▸ **WHAT NEEDS TO BE DONE**
Please tally every line in the listing below where the word "gray" appears, then give the number and nothing more.

▸ **SOURCE INFORMATION**

————

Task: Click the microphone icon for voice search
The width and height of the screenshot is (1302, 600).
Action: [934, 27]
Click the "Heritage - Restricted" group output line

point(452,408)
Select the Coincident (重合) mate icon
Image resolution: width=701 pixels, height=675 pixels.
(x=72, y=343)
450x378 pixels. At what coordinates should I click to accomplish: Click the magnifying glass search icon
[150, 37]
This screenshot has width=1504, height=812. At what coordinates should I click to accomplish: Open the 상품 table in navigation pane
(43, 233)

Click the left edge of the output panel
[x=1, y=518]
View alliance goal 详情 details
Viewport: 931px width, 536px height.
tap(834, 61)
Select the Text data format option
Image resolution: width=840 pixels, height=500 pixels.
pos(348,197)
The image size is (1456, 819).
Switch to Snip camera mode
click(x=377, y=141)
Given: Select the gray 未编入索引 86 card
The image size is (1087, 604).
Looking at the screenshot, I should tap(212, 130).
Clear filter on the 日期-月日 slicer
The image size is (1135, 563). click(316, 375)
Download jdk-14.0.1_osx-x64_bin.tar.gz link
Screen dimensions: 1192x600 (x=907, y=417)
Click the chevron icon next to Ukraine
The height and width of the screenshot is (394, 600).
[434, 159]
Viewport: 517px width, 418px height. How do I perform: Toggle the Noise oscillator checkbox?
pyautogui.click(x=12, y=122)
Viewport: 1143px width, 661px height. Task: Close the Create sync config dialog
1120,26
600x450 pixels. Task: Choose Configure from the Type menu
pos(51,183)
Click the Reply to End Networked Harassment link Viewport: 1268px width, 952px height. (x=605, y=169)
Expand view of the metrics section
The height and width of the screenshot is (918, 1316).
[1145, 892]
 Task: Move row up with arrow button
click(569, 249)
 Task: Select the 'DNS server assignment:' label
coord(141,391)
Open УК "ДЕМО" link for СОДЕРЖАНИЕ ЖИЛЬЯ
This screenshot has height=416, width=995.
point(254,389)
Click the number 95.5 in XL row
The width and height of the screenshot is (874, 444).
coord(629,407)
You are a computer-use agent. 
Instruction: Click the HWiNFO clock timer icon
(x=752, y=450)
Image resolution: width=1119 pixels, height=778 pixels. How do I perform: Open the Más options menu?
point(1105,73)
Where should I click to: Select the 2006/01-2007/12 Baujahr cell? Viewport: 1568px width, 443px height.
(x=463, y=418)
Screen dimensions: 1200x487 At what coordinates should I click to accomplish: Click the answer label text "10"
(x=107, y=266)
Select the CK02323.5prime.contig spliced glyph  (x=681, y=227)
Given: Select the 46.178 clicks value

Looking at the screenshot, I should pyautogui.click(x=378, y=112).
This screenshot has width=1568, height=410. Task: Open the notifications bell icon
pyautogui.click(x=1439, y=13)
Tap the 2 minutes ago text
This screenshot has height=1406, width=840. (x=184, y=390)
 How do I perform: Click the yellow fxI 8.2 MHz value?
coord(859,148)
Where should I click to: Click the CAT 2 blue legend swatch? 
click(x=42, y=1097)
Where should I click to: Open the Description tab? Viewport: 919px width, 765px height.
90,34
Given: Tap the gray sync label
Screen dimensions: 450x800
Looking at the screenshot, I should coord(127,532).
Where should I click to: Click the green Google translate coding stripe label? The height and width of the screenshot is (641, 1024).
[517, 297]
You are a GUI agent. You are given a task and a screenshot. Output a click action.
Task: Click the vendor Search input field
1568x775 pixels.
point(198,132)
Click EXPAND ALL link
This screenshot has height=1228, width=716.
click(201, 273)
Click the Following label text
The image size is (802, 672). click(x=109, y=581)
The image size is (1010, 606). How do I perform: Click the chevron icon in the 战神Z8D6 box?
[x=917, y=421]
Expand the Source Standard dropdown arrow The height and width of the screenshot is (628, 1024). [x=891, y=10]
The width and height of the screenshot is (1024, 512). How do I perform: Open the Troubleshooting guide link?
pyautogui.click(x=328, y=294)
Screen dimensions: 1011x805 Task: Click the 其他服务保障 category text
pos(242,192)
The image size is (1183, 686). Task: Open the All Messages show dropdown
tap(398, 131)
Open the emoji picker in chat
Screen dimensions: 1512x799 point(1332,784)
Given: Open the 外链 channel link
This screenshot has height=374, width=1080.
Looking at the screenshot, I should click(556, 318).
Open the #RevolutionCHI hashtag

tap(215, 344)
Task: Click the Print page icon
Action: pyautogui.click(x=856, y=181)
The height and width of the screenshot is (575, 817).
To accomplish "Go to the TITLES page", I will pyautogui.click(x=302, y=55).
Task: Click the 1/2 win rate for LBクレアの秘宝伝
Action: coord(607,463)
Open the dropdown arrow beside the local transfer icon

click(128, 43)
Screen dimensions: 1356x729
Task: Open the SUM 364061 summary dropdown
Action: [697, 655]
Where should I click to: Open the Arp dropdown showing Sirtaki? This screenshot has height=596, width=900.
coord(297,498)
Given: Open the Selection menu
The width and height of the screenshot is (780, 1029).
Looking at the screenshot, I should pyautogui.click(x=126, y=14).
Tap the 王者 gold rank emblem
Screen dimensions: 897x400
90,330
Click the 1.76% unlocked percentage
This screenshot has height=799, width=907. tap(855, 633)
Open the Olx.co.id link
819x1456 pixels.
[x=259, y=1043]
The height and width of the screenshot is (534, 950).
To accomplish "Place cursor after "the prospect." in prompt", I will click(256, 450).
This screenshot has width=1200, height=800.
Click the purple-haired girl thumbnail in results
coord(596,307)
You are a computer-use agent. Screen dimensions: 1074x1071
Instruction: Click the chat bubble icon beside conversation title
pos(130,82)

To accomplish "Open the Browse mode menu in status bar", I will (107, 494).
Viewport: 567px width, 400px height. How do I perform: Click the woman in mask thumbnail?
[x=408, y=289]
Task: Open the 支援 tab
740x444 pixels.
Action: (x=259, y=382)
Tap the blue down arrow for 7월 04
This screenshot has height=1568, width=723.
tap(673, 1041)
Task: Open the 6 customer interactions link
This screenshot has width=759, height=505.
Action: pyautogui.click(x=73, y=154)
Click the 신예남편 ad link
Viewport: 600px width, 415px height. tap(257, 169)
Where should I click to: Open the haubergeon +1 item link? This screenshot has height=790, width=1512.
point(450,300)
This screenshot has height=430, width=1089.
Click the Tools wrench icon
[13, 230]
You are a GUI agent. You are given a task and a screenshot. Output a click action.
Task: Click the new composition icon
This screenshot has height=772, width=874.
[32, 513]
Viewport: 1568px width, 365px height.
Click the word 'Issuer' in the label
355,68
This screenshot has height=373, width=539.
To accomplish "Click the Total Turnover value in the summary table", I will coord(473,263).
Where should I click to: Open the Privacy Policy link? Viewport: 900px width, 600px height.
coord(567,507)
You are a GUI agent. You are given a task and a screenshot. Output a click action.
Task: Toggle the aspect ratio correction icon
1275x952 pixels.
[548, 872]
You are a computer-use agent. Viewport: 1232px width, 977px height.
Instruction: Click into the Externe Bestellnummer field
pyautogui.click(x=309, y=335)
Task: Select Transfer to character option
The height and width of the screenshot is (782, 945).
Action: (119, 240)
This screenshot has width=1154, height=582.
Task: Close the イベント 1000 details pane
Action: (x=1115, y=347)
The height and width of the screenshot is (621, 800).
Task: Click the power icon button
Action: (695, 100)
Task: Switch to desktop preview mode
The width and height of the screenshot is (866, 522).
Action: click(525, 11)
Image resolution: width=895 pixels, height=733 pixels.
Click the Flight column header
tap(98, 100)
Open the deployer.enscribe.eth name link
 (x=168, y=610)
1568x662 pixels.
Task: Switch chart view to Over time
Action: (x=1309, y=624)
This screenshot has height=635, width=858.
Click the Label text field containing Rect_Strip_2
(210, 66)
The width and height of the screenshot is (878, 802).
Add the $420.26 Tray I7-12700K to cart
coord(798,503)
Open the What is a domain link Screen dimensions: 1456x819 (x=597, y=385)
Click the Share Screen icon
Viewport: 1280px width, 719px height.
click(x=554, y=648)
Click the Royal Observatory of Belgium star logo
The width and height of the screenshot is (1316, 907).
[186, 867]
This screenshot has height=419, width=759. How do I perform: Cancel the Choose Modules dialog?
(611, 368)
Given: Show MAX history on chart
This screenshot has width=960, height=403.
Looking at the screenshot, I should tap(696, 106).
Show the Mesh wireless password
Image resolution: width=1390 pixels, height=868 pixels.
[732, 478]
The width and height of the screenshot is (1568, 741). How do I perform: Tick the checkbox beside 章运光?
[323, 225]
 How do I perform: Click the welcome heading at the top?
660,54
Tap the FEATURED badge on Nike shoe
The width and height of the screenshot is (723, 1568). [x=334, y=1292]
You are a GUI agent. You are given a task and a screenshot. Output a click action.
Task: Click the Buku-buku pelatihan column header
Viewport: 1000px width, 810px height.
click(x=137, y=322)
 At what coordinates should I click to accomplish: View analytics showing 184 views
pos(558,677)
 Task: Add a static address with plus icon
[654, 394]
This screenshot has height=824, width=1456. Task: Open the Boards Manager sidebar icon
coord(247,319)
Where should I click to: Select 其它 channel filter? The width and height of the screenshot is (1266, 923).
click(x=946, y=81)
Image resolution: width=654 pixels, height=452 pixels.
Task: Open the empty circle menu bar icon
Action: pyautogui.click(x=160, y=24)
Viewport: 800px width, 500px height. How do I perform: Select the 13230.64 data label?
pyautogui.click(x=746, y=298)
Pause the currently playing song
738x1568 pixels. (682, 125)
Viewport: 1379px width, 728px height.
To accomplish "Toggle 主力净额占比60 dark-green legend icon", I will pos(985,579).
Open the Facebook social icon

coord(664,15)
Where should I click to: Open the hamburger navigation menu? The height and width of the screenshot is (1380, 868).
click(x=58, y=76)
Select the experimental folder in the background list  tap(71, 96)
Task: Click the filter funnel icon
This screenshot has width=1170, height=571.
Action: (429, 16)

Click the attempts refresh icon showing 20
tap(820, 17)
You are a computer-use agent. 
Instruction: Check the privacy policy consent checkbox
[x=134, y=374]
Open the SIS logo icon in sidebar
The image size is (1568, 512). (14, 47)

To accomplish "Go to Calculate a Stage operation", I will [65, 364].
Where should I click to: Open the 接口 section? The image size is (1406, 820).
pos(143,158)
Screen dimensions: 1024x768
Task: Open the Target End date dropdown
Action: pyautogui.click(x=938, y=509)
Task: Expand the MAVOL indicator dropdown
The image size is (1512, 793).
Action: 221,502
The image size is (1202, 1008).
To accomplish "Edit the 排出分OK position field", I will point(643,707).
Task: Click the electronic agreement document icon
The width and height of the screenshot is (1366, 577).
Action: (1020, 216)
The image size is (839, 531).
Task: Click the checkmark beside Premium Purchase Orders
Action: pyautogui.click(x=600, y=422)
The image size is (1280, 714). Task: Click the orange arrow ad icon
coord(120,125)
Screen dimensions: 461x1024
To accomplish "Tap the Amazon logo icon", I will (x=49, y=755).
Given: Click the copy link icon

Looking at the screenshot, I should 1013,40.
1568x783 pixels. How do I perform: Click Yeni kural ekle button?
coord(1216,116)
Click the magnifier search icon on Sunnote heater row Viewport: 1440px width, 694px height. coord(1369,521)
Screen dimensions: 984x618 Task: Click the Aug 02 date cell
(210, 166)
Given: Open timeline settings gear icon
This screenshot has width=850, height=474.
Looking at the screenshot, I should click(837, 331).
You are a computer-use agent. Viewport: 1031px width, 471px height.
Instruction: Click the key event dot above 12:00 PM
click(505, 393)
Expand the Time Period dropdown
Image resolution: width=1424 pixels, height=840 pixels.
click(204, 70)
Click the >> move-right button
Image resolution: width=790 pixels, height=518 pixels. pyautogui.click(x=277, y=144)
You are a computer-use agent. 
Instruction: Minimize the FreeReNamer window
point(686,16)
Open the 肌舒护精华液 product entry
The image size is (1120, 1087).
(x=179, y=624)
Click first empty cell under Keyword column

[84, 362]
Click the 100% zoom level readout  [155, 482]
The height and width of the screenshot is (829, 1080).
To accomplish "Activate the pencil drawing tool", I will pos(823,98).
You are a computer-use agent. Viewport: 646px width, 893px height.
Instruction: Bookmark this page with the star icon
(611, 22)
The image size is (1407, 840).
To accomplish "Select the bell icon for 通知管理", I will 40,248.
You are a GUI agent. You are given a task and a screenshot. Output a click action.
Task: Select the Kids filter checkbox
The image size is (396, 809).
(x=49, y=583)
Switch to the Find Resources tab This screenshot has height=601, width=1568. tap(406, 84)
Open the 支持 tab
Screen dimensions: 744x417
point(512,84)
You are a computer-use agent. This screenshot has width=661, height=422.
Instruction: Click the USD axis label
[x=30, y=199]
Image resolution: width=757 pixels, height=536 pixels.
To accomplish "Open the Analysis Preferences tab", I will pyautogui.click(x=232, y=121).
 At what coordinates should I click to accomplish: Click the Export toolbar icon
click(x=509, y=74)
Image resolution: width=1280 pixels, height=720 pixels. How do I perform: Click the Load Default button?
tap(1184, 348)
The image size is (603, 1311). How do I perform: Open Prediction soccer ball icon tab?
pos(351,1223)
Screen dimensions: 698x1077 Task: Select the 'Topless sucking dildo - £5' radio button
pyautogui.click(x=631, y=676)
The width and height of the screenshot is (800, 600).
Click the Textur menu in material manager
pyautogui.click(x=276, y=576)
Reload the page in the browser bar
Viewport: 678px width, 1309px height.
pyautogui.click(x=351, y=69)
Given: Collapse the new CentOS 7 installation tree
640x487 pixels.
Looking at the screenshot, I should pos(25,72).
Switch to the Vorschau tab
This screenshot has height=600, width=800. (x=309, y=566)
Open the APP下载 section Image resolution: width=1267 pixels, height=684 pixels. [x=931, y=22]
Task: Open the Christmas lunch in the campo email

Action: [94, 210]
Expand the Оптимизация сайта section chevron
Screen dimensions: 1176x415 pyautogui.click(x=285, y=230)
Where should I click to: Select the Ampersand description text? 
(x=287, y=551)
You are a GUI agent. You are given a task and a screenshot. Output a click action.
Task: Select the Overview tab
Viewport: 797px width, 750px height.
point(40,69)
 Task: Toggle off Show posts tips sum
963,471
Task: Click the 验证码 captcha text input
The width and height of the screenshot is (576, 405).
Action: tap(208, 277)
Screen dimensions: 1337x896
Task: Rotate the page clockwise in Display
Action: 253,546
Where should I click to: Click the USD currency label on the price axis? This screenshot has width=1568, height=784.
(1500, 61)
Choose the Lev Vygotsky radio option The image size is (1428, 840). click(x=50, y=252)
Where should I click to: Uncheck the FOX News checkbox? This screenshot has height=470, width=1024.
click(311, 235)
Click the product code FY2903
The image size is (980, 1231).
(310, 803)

————

▸ **RESULT OF THIS EXERCISE**
2